1st off, get a new realtor, you don’t have faith in them and can do their job for them so switch to a foreclosure/short expert as others have mentioned. 2nd, it’s not the fault of the listing realtor that they guessed at the price, that is how it is done. The listing agent ultimately has to prve to the bank that the price they decided on is what the market value is, taking into account the previous price with no offers, comps, etc. The bank doesn’t issue a “short price” it has to be developed through trial and error and the bank has to agree. After one offer rejection, the realtor can guage what the bank will take but until offers come in, there is no telling if the bank will accept it. The bank will only give feedback after a valid offer comes in, not just hypotheticals by a realtor. If the bank balks at 280, then they raise to 290, and so on. Buying shorts can be frustrating but can pay off.
lastly, the bank will certainly take 290 from you on a 425 debt, they have to weigh their options of losing 30-40k in lost interest and legal fees to get it back and then the market to sell it in six months will be worse than today, they are trying to decide if losing 40k over the next year only to get a 250k sale down the road vs, taking 290 today. 135k loss is actually fantastic on the part of the bank, most repos are losing well over 200k.

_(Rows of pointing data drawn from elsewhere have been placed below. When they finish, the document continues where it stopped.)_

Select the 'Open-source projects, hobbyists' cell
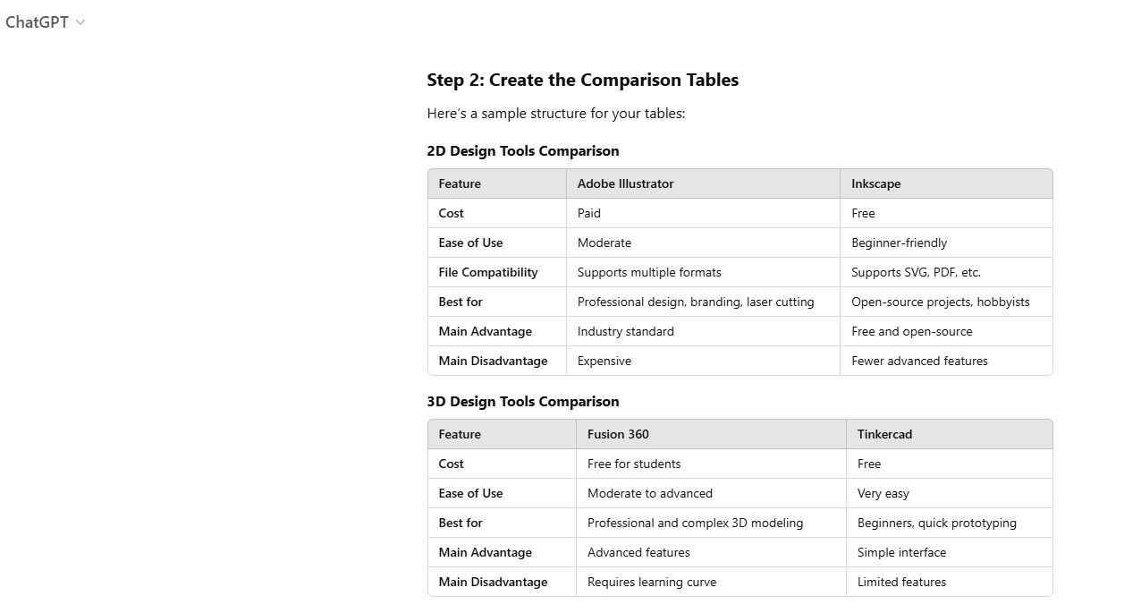Image resolution: width=1141 pixels, height=613 pixels. point(940,302)
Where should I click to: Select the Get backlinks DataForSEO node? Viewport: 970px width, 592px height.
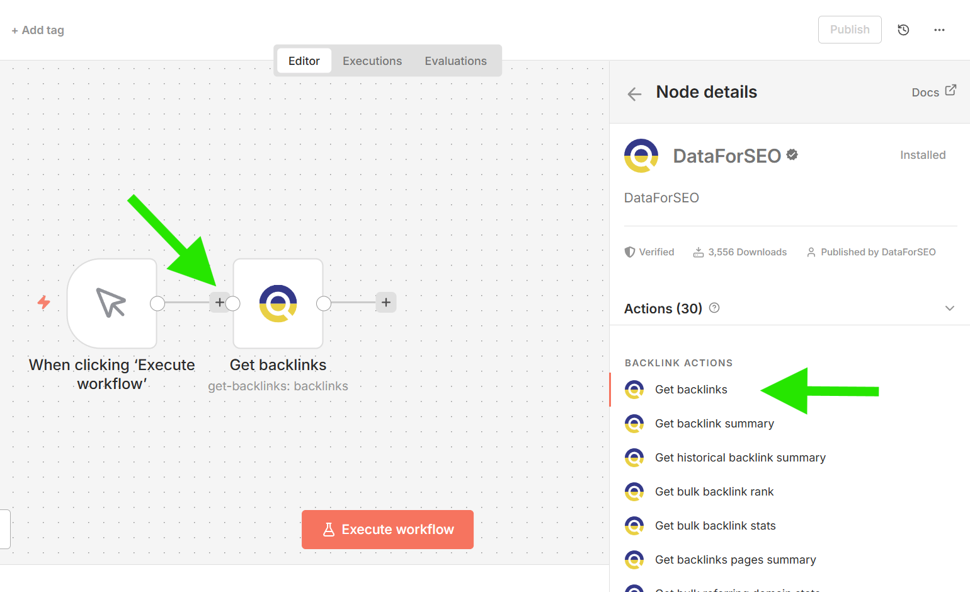(278, 303)
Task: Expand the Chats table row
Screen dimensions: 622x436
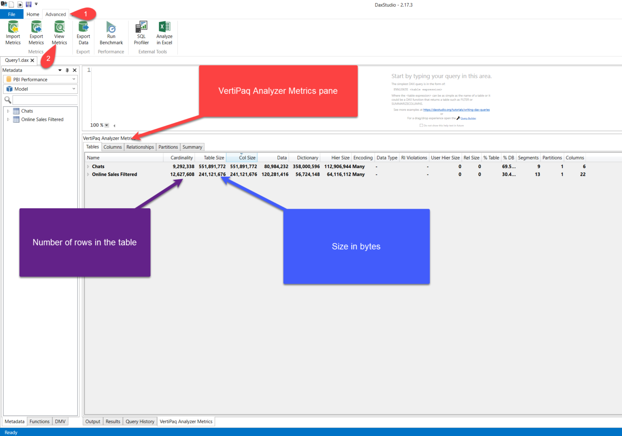Action: coord(88,166)
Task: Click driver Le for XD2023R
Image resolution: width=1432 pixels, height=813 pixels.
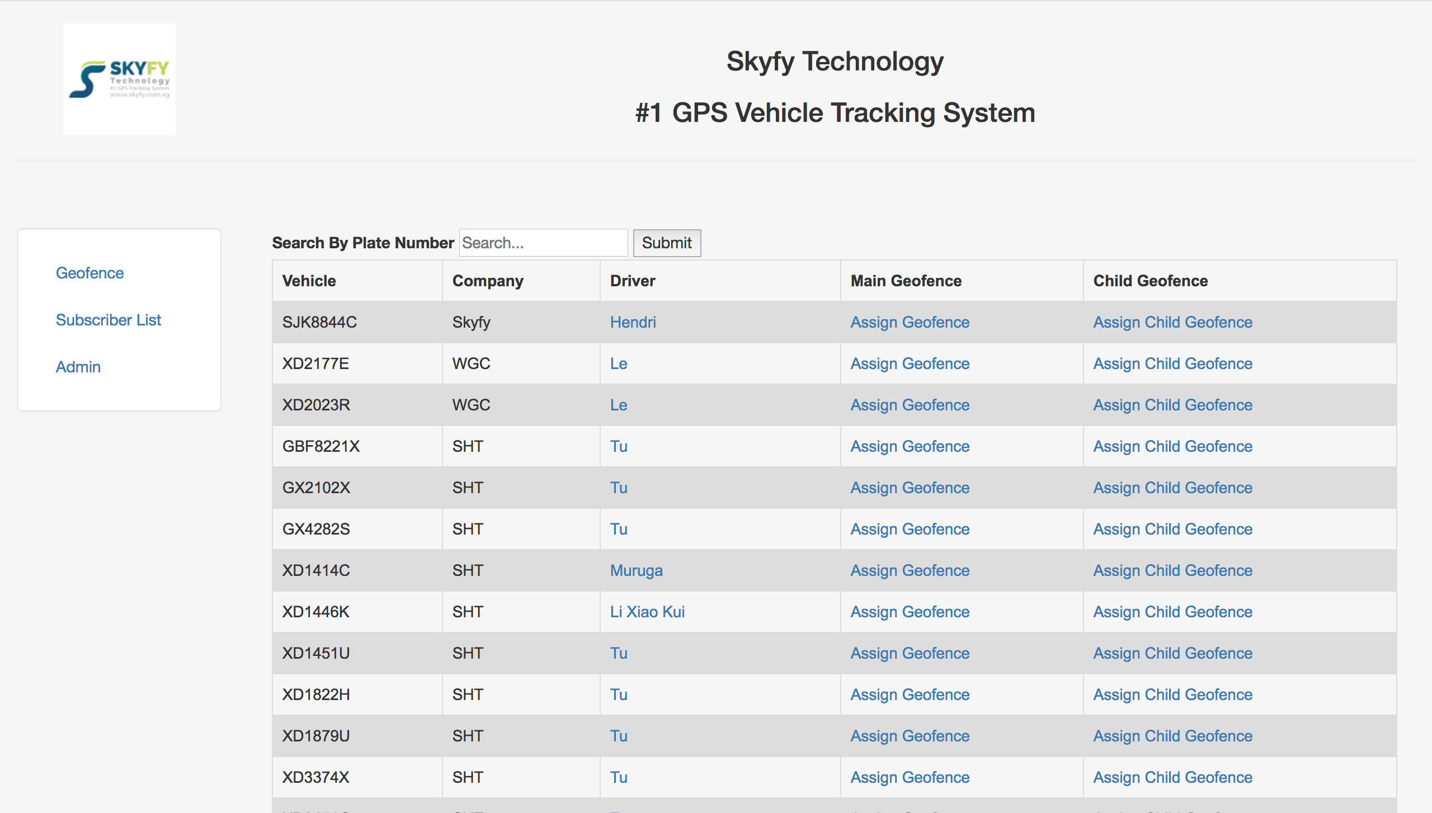Action: pos(618,405)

The real question is, should you save them now, or make them sell it to you for 200k next year? It’s hard to ignore nice houses for less than 300k, especially if you can afford it. If you make 100k a year, have no debt, a down payment and want to buy a house you can stay in that costs less than 300k, it actually makes sense and I won’t try to talk you out of it. I am waiting at least another 6 months but I’m a greedy bastard.